[YOUR TASKS]:
• A. Reproduce everything from "Vertigo episodes can" down to "sense of balance." in the vertigo text below.
• B. Answer these from the vertigo text below:
(i) What does the text name as the most common cause of vertigo?
(ii) What is labyrinthitis usually related to?
(iii) Which two vertebrae does upper cervical chiropractic care focus on?
• C. Carry the vertigo text below further, picking up after its last sentence.

[SOURCE EXTRACT]:
Vertigo episodes can be difficult to describe if you’ve never experienced one. Vertigo is a false sensation of movement and can feel as if either you are spinning or the environment is spinning around you. The onset of an episode can be slow and with warning or can come on very suddenly. The following conditions contribute the majority of vertigo cases:
- Benign paroxysmal positional vertigo (BPPV) – This is the most common cause of vertigo, which occurs as a result of calcium buildup in the inner ear. This disturbance in the inner ear distorts signals to the brain about your body’s sense of balance.
- Labyrinthitis – This vertigo-inducing condition is usually related to a viral infection, causing inflammation around the nerves in the inner ear.
- Meniere’s disease – Meniere’s sufferers experience vertigo along with pressure in the ear, changes in hearing and tinnitus. A buildup of fluid within the inner ear that affects pressure also distorts the body’s ability to maintain its balance properly.
Vertigo and Your Upper Cervical Spine
These common causes of vertigo have one thing in common – the interruption of signals to the brain that communicate information about how the body is positioned. This is part of the system that contributes to our sense of balance, and when this is off, vertigo can occur. A solution that has been seeing success with helping to address the root cause of vertigo is upper cervical chiropractic care. This specialized area of chiropractic focuses on the vertebrae that sit just beneath the skull and behind the ear, the atlas (C1) and axis (C2).

[LISTED RECORDS]:

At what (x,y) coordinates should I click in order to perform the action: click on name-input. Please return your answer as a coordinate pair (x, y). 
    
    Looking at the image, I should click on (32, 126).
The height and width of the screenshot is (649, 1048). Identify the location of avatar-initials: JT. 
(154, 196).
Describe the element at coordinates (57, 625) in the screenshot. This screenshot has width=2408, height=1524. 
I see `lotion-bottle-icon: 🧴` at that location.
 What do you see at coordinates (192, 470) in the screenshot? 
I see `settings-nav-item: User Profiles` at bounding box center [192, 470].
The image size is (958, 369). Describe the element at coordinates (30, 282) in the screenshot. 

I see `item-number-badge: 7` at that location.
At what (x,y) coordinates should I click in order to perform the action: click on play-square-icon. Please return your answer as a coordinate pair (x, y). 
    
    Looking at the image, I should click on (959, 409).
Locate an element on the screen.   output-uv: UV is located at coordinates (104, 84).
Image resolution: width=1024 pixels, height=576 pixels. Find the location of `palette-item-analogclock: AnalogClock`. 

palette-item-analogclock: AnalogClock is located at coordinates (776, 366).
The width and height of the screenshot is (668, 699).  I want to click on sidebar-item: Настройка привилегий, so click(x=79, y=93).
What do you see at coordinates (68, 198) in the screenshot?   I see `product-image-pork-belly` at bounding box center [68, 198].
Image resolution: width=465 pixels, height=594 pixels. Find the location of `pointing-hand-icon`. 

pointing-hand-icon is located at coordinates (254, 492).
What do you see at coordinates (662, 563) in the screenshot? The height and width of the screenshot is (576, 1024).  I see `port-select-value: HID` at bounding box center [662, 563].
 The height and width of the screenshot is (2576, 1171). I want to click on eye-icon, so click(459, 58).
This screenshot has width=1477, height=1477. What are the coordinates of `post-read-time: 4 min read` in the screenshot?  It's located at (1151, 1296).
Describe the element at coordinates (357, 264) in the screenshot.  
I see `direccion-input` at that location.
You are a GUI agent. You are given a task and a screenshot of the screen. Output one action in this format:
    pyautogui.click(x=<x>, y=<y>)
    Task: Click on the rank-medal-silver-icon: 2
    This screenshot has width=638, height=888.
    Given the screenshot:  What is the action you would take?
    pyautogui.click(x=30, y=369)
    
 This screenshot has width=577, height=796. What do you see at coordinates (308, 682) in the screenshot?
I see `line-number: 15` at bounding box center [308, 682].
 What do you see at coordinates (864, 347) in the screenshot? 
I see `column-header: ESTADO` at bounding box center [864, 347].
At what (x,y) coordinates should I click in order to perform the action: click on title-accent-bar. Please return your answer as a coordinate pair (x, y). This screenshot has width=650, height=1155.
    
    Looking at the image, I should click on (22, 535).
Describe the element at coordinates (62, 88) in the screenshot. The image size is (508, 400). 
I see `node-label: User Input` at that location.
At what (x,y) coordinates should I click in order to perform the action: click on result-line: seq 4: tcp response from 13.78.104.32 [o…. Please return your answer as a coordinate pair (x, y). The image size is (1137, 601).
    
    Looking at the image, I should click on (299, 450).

[RESPONSES]:
• A.
Vertigo episodes can be difficult to describe if you’ve never experienced one. Vertigo is a false sensation of movement and can feel as if either you are spinning or the environment is spinning around you. The onset of an episode can be slow and with warning or can come on very suddenly. The following conditions contribute the majority of vertigo cases:
- Benign paroxysmal positional vertigo (BPPV) – This is the most common cause of vertigo, which occurs as a result of calcium buildup in the inner ear. This disturbance in the inner ear distorts signals to the brain about your body’s sense of balance.

• B.
(i) Benign paroxysmal positional vertigo (BPPV)
(ii) A viral infection
(iii) The atlas (C1) and the axis (C2)

• C.
Atlas misalignments can be caused by any type of trauma to the head or neck, including car accidents, slips and falls, sports injury, and the accumulative effects of poor posture over time. Misalignments in the upper cervical spine cause irritation to nerves that connect the brain and spinal cord, resulting in vertigo symptoms. The goal of upper cervical chiropractic is to correct the misalignments that are contributing to irritation within the central nervous system so that normal function can be resumed, allowing the body to heal. This specific type of correction can lead to the reduction or even the elimination of vertigo and its associated symptoms.